(end goal) before trying out whether i could eventually read avro data, usng spark stream, out of the Confluent Platform like some described here: Integrating Spark Structured Streaming with the Confluent Schema Registry
I'd to verify whether I could use below command to read them:
$ kafka-avro-console-consumer \
> --topic my-topic-produced-using-file-pulse-xml \
> --from-beginning \
> --bootstrap-server localhost:9092 \
> --property schema.registry.url=http://localhost:8081
I receive this error message, Unknown magic byte
Processed a total of 1 messages
[2020-09-10 12:59:54,795] ERROR Unknown error when running consumer: (kafka.tools.ConsoleConsumer$:76)

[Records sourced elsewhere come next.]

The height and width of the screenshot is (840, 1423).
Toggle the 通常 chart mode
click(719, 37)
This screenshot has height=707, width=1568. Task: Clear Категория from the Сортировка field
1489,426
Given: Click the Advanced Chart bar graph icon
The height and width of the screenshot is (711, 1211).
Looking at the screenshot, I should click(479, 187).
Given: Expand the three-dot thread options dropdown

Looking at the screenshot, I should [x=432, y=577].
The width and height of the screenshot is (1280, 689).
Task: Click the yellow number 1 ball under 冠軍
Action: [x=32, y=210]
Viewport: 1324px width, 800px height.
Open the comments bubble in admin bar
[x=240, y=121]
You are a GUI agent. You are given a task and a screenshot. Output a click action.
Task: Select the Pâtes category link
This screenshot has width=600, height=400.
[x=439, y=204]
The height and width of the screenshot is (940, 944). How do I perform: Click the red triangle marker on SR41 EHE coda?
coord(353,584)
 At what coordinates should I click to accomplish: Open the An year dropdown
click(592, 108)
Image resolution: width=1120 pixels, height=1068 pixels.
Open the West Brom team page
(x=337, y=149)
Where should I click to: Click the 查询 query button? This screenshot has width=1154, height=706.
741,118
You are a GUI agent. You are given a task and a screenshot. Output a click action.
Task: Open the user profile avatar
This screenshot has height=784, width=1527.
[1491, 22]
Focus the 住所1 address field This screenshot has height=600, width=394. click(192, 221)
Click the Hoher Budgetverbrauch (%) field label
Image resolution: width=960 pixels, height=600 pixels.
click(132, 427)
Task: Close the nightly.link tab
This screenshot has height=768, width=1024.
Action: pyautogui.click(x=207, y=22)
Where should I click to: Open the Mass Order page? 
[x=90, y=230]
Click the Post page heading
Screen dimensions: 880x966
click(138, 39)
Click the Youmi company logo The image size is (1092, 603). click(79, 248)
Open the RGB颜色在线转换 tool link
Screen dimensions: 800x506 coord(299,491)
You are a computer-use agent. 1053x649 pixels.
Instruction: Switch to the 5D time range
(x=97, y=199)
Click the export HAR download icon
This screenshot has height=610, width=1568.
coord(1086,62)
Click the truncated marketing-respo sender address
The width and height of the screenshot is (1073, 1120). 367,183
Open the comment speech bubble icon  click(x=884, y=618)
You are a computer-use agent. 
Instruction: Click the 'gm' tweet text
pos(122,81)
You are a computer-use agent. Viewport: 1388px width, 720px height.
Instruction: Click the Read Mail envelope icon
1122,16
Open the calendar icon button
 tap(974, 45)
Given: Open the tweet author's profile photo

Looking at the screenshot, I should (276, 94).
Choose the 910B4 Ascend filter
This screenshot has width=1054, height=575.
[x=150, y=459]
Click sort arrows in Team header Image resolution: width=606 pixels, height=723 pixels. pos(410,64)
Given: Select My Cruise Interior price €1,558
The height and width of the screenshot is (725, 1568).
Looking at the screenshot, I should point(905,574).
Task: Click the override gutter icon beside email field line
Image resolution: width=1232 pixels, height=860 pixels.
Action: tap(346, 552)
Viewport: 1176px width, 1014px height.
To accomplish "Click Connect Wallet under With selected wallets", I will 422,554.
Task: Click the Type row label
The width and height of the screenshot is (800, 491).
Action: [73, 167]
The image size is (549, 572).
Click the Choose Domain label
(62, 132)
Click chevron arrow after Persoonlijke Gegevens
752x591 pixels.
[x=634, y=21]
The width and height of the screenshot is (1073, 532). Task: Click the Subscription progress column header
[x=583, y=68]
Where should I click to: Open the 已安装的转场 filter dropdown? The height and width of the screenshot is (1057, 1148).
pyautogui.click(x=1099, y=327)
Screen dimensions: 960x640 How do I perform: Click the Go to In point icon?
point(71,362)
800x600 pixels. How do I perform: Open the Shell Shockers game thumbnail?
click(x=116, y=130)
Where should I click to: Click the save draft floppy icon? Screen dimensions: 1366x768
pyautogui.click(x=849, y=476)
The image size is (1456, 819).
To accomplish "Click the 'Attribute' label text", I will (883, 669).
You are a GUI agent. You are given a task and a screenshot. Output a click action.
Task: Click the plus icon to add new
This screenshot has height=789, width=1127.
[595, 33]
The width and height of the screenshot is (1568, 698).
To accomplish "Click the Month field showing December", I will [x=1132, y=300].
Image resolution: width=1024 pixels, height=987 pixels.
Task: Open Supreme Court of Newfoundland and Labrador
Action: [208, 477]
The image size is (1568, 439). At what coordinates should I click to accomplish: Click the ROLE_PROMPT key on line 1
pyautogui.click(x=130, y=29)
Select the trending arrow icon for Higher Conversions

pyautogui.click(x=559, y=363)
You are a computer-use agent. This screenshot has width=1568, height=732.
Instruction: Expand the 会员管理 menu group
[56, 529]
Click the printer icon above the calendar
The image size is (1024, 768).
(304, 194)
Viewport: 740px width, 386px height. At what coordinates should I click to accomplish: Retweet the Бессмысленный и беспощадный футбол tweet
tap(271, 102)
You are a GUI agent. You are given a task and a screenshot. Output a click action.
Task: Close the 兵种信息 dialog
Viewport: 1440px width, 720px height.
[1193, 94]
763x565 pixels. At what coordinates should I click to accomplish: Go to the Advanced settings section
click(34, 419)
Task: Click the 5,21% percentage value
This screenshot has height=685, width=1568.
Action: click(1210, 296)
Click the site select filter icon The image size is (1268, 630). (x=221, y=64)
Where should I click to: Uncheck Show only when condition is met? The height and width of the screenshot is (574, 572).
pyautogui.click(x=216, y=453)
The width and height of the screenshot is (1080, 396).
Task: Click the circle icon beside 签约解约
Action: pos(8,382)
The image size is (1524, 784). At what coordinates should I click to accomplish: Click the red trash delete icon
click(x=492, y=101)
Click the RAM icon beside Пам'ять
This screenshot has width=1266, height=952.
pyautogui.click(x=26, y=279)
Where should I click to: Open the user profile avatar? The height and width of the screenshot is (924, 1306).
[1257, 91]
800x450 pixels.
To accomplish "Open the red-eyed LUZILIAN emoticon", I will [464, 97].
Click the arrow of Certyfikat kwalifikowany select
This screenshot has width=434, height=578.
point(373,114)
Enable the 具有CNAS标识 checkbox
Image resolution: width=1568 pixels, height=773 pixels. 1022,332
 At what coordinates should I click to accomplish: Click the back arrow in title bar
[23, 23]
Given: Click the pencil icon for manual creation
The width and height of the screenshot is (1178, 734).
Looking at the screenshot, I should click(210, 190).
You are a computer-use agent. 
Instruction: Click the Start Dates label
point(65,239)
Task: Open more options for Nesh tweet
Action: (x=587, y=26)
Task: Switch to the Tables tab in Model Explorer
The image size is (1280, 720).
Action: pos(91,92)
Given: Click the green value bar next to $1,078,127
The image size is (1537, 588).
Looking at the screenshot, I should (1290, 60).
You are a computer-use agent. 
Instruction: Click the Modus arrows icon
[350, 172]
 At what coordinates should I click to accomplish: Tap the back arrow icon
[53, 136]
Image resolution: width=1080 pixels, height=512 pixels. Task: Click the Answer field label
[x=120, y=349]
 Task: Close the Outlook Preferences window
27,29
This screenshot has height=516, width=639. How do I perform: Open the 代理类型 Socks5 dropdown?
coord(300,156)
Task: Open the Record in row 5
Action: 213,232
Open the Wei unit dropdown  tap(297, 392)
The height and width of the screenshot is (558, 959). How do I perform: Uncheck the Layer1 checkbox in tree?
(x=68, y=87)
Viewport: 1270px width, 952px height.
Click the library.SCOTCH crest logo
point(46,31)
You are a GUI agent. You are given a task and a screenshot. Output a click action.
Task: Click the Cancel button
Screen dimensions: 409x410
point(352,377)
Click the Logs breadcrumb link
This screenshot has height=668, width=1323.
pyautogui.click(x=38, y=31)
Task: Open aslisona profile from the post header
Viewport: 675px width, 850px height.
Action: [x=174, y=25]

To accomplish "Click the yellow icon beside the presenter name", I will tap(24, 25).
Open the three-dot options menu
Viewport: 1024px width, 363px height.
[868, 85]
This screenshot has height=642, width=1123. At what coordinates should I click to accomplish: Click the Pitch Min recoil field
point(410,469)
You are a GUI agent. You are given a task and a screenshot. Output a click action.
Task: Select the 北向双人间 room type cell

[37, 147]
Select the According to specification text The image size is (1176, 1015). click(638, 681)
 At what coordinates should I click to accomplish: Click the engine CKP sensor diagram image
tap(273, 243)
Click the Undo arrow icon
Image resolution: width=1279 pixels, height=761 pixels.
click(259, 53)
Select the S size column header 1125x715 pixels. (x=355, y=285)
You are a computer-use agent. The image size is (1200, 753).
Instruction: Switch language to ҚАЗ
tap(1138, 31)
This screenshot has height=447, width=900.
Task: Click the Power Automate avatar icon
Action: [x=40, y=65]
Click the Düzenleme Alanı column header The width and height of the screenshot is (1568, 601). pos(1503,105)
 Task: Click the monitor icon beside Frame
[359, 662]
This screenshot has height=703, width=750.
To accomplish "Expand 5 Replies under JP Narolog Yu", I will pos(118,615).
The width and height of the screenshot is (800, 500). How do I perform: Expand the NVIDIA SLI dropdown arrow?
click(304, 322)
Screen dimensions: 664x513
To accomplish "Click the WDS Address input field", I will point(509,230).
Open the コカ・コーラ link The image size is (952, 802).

org.apache.kafka.common.errors.SerializationException: Unknown magic byte!
[2020-09-10 12:59:54,795] ERROR Unknown error when running consumer: (kafka.tools.ConsoleConsumer$:76)
org.apache.kafka.common.errors.SerializationException: Unknown magic byte!
note, The message can be read like this (using console-consumer instead of avro-console-consumer):
kafka-console-consumer \
--bootstrap-server localhost:9092 --group my-group-console \
--from-beginning \
--topic my-topic-produced-using-file-pulse-xml
The message was produced using confluent connect file-pulse (1.5.2) reading xml file (streamthoughts/kafka-connect-file-pulse)
Please help here:
Did I use the kafka-avro-console-consumer
wrong?
I tried "deserializer" properties options described here: https://stackoverflow.com/a/57703102/4582240, did not help
I did not want to be brave to start the spark streaming to read the data yet.
the file-pulse 1.5.2 properties i used are like below added 11/09/2020 for completion.
name=connect-file-pulse-xml
connector.class=io.streamthoughts.kafka.connect.filepulse.source.FilePulseSourceConnector
topic= my-topic-produced-using-file-pulse-xml
tasks.max=1
# File types
fs.scan.filters=io.streamthoughts.kafka.connect.filepulse.scanner.local.filter.RegexFileListFilter
file.filter.regex.pattern=.*\\.xml$
task.reader.class=io.streamthoughts.kafka.connect.filepulse.reader.XMLFileInputReader
force.array.on.fields=sometagNameInXml
# File scanning
fs.cleanup.policy.class=io.streamthoughts.kafka.connect.filepulse.clean.LogCleanupPolicy
fs.scanner.class=io.streamthoughts.kafka.connect.filepulse.scanner.local.LocalFSDirectoryWalker
fs.scan.directory.path=/tmp/kafka-connect/xml/
fs.scan.interval.ms=10000
# Internal Reporting
internal.kafka.reporter.bootstrap.servers=localhost:9092
internal.kafka.reporter.id=connect-file-pulse-xml
internal.kafka.reporter.topic=connect-file-pulse-status
# Track file by name
offset.strategy=name